To ascertain the validity of the proposed measure, we performed the experiments on web document categorization and the obtained results using the proposed measure were compared with those using other commonly used measures.
Webkb datasets(CMU Machine Learning Repository) were adopted in our simulation experiments. Dataset along with noise was firstly fed into feature selectors, which will generate feature subsets from the datasets. After that, Newly selected features were passed to external learning algorithms to assess classification performance. NBC (Naive Bayes Classifier) and (SVM) Support Vector Machine classifier, was chosen to test prediction capability of the selected subset. All test were done on experimental platform Weka. To achieve impartial results, 10-fold cross-validations were performed on the datasets using both the classifier.

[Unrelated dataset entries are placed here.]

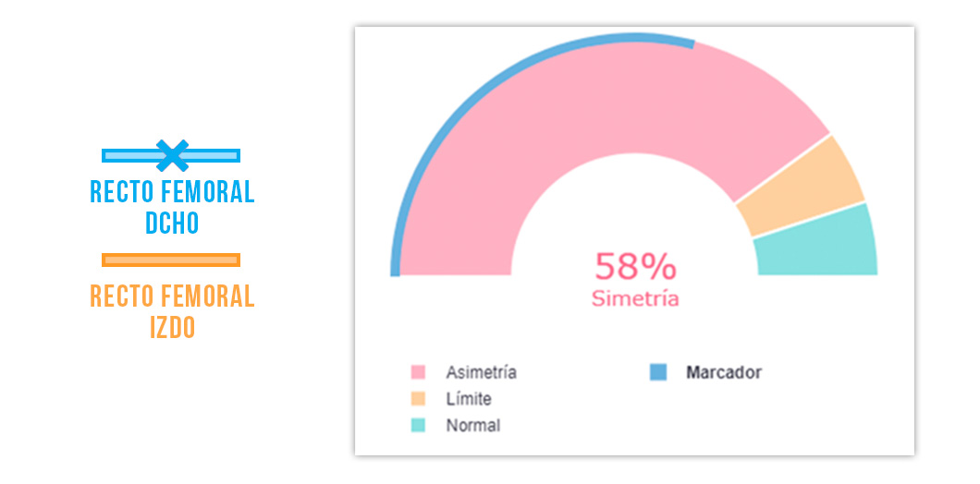Click the orange "RECTO FEMORAL" text line

(x=172, y=296)
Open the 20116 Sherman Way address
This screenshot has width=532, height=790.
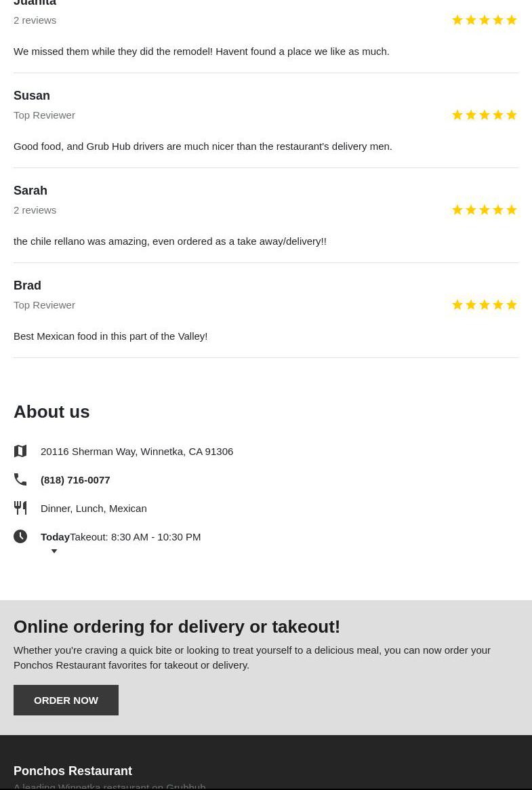click(x=137, y=451)
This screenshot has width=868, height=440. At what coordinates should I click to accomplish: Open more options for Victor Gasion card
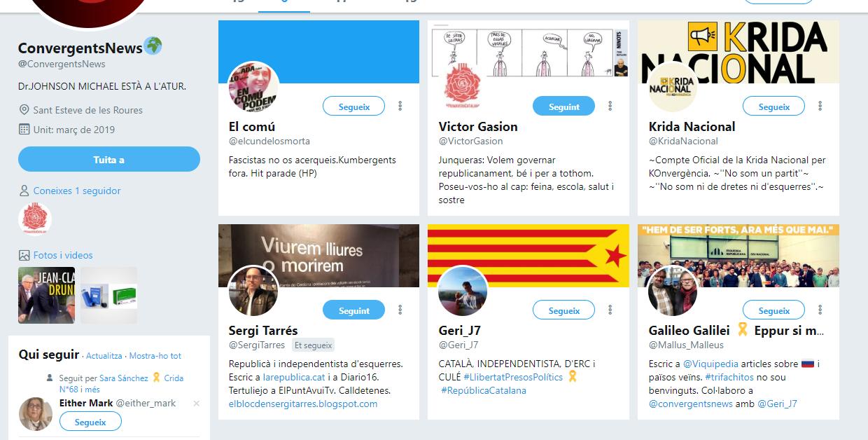click(x=610, y=106)
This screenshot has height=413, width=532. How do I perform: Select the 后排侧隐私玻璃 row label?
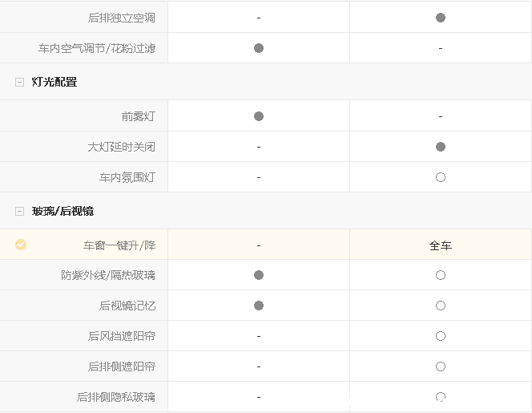click(x=116, y=397)
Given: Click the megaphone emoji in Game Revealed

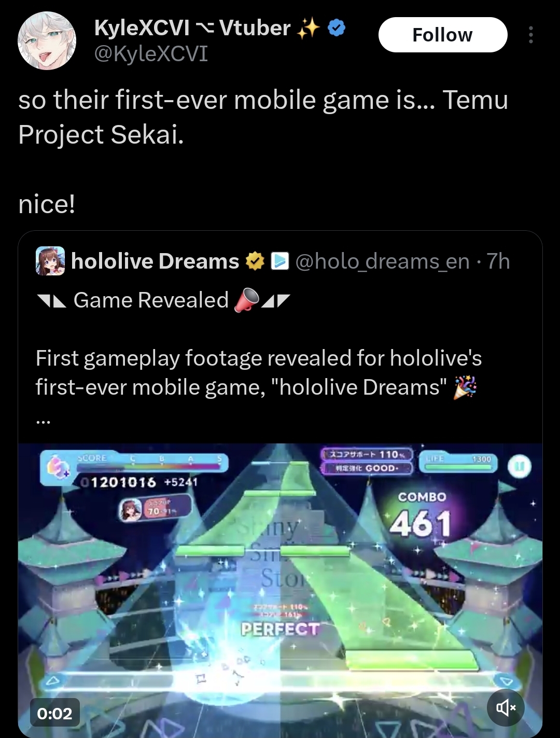Looking at the screenshot, I should coord(246,300).
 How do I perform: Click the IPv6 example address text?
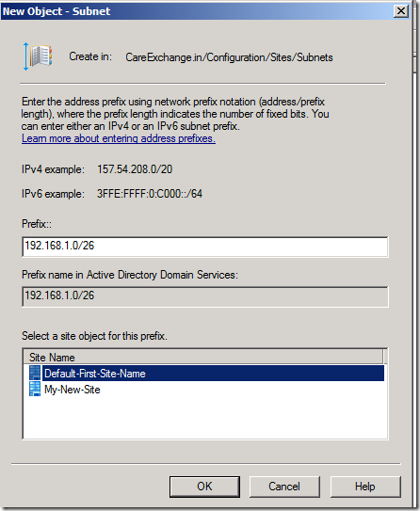tap(150, 194)
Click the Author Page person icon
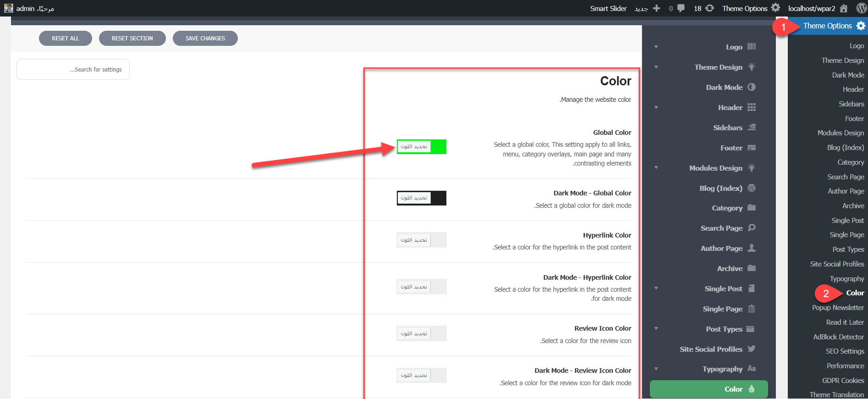 [x=752, y=248]
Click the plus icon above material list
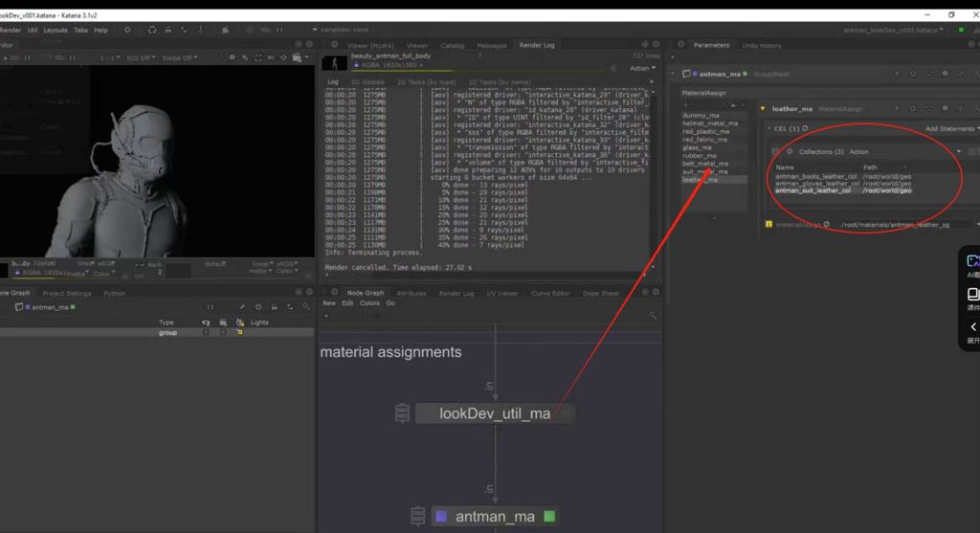The height and width of the screenshot is (533, 980). click(x=685, y=104)
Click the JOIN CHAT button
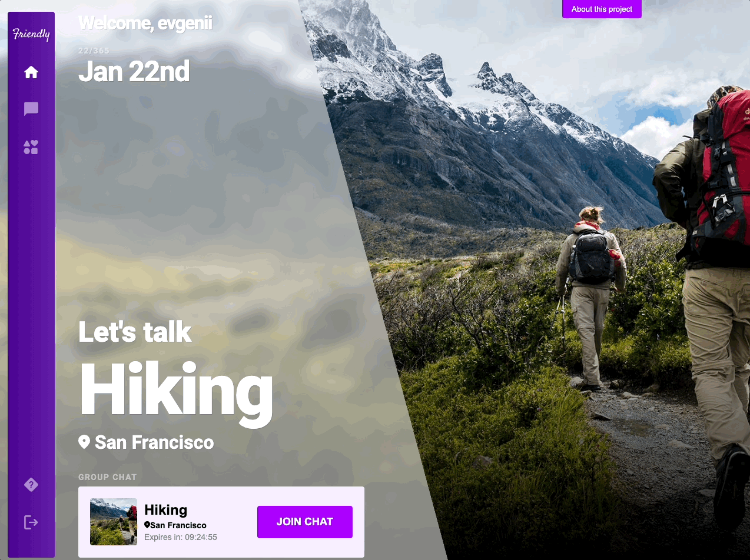Screen dimensions: 750x560 coord(305,522)
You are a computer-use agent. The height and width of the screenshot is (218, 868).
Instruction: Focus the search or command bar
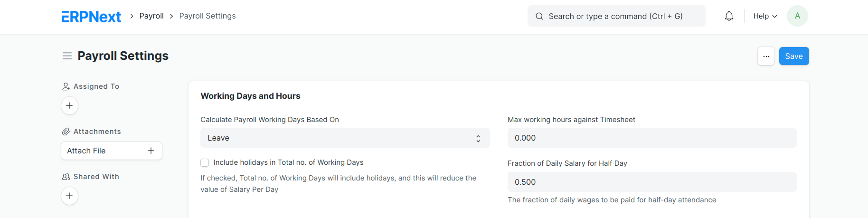[x=616, y=16]
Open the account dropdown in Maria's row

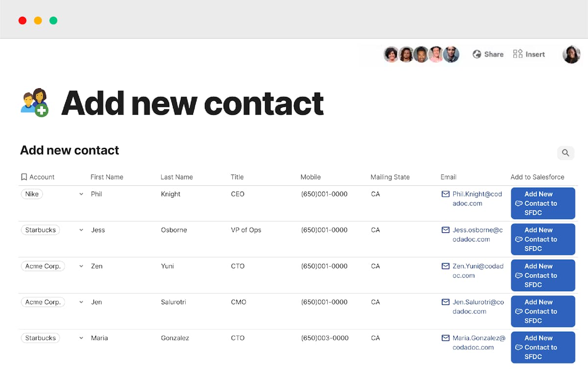pos(81,338)
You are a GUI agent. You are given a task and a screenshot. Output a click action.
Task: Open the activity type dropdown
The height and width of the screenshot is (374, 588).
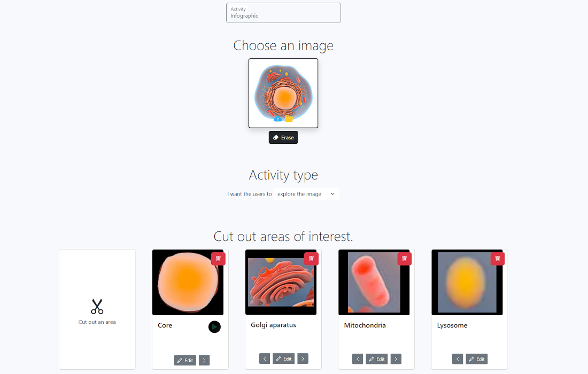click(x=306, y=194)
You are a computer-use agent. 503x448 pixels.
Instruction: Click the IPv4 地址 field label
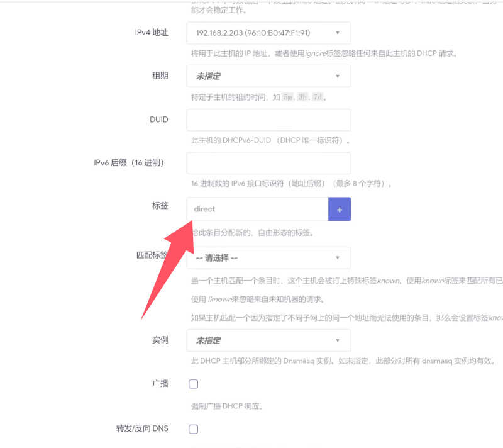(152, 33)
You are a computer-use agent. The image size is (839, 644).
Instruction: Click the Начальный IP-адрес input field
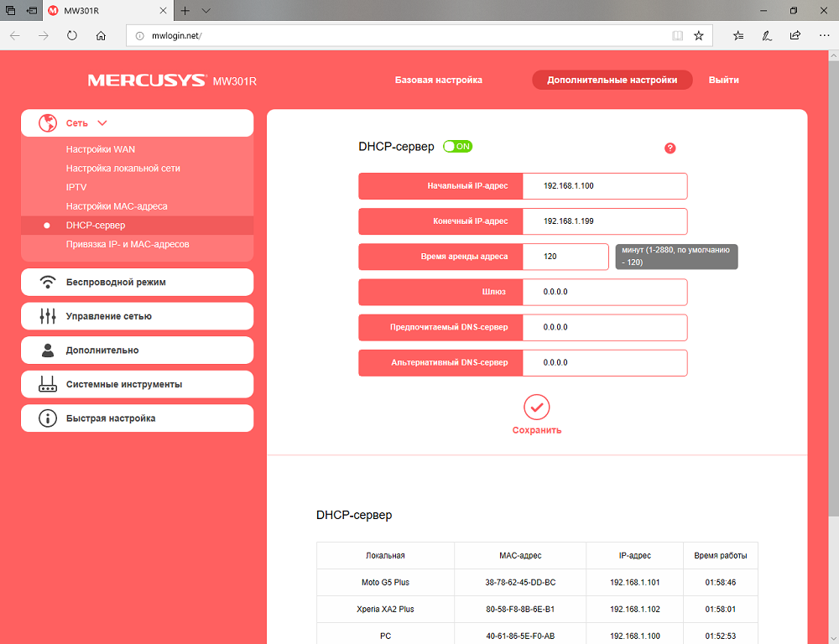pyautogui.click(x=605, y=186)
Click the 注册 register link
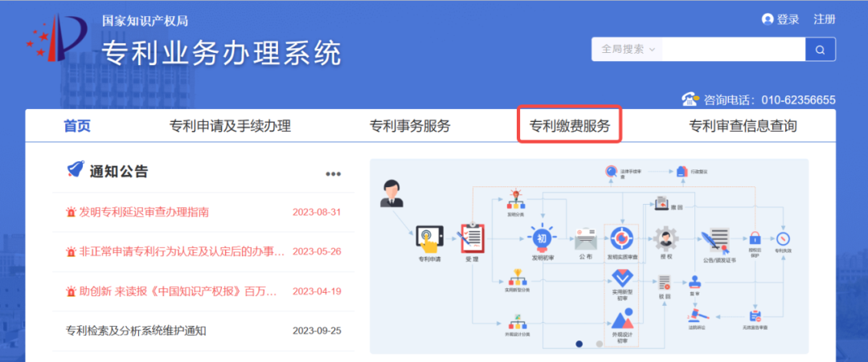This screenshot has width=868, height=362. (x=825, y=19)
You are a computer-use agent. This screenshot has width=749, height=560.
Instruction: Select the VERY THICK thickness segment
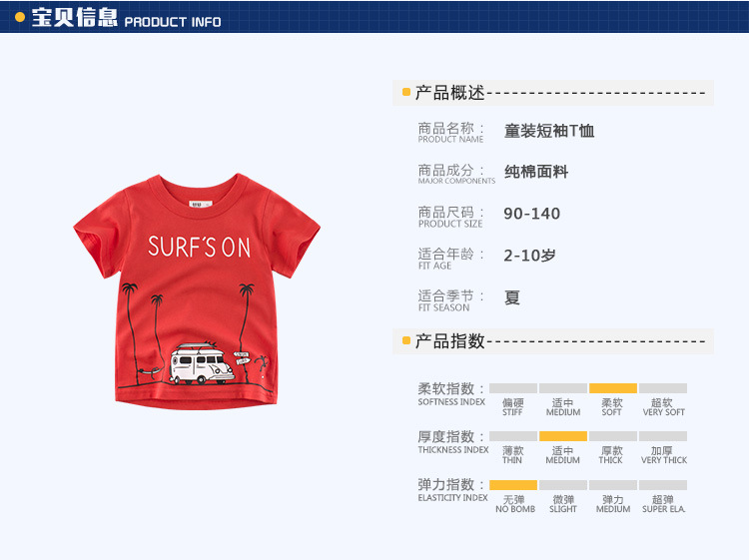[663, 436]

- Developed a novel Feature Selection algorithm based on Ant Colony Optimization (ACO) Metaheuristics. Web page classification task was performed to ascertain the validity of the proposed method on WEBKB dataset. Achieved significant improvement in the classification performance of Naive Bayes classifier (NBC) and Support Vector Machine (SVM) classifiers. Completed the thesis under the guidance of Dr. Shine N Das.
- Experimental result: using NBC- 0.853, 0.788, 0.814, 0.937 using SVM 0.760, 0.873, 0.807, 0.936 (in the following order IR-precision, IR-Recall, F-Measure, Area under precision-recall curve (AUC)).